# [Problem to solve]
Translate this sentence from the Bay of Fundy passage below into French: "But coastal development continues unabated and the cumulative impacts are showing."

# [Passage shown]
------------------------------------------------------------
Everyone knows the Bay of Fundy … right? It is home to thousands of unusual and spectacular marine invertebrates as well as more beautiful birds than you can count and a dozen species of whales and seals including the endangered North Atlantic Right whale. It has a billion dollar eco-economy based primarily on aquaculture, fisheries and tourism and the extreme tides have attracted interest in tidal power. It is unique, different, a one-of-kind ecosystem and home to the highest tides in the world as well as the highest biodiversity on the Atlantic coast of North America. We have know this for many, many years. In fact It’s been recognized since John James Audubon came here in the 1830s. Over the intervening years then there have been dozens and dozens of studies that showed just how important the Bay of Fundy is to its coastal residents, the coastal Provinces, Canada and, indeed, to this planet.
But coastal development continues unabated and the cumulative impacts are showing. The future of the Bay of Fundy remains uncertain as new developments, domestic pollution, nuclear power station impacts, boat traffic, ocean dumping, coastal mining and more heavy industry continues to invade the Bay.
Some progress has been made certainly. The Bay of Fundy is now recognized by the United Nations (UNESCO) as the Fundy Biosphere Reserve www.fundy-biosphere.ca . While this has great promotional value, it offers little real protection and covers only a small portion of the Fundy Ecozone … the outer Bay having few designation in spite of the fact that its unique value has been clearly identified.
Biologist and Diver-Photographer Maria Buzeta has published the definitive work on Significant Areas in the Bay of Fundy. These are shown in the accompanying map. But in spite of this, most of these significant Fundy areas have not been officially recognized with protective designations. In that absence, development based on fossil fuels continues and the risk to the ecosystem rises as well. Coupled with other risks, the future looks bleak unless some moves are made.
The facts are on the table and the mechanism for protection exists within The Oceans Act. Read it! It states the reasons for declaring a Marine Protected Area. Most of the areas identified by Maria qualify. So the question is “Why?” Why have none of these areas been designated as MPAs or Areas of Significance?
I can hear the echo of a meeting now. “No, no, no … We must keep our options open. If we close the door, we could miss out on a spectacular economic development.”
Well, I know how it looks to me after all these years. It’s all about looking after big business and the hell with the coastal folks and the environment.
That’s how I see it tonight. How about you?
------------------------------------------------------------
# [Given records]

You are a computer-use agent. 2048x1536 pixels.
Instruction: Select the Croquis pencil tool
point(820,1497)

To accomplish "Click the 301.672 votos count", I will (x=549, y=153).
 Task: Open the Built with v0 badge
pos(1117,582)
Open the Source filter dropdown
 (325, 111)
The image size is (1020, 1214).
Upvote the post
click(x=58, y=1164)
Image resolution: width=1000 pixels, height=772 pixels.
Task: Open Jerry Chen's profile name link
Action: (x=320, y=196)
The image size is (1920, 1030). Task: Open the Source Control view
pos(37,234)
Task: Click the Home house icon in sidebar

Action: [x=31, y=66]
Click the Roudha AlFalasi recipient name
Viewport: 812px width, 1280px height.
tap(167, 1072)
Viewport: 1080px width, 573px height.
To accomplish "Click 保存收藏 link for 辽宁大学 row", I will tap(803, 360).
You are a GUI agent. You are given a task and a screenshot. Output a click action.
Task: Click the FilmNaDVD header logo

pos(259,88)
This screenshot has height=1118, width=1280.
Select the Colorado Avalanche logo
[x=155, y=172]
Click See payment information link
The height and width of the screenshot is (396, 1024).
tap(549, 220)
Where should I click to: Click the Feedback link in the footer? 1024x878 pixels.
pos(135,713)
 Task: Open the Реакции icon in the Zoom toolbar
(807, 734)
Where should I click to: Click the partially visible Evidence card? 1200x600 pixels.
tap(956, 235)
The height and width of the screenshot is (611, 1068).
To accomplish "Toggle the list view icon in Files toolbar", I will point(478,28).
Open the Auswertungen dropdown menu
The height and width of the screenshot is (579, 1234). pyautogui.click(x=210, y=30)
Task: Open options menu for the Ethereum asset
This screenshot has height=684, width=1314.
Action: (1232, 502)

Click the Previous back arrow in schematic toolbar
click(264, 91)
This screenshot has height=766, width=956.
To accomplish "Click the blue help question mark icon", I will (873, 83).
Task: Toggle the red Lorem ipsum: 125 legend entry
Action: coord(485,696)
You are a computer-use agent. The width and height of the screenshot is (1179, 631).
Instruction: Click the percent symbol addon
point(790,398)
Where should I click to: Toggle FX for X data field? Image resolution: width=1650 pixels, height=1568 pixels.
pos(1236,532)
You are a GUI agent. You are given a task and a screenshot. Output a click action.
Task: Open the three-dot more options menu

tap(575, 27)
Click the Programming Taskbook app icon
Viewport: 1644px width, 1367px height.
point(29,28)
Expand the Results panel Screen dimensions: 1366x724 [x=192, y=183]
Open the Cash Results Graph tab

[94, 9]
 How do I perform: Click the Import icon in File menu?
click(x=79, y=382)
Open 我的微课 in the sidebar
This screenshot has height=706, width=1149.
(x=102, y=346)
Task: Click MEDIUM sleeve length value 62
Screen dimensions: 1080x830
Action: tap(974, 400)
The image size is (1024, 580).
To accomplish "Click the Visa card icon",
------------------------------------------------------------
# [Task solution]
Mais le développement côtier se poursuit sans relâche et les impacts cumulatifs se font sentir.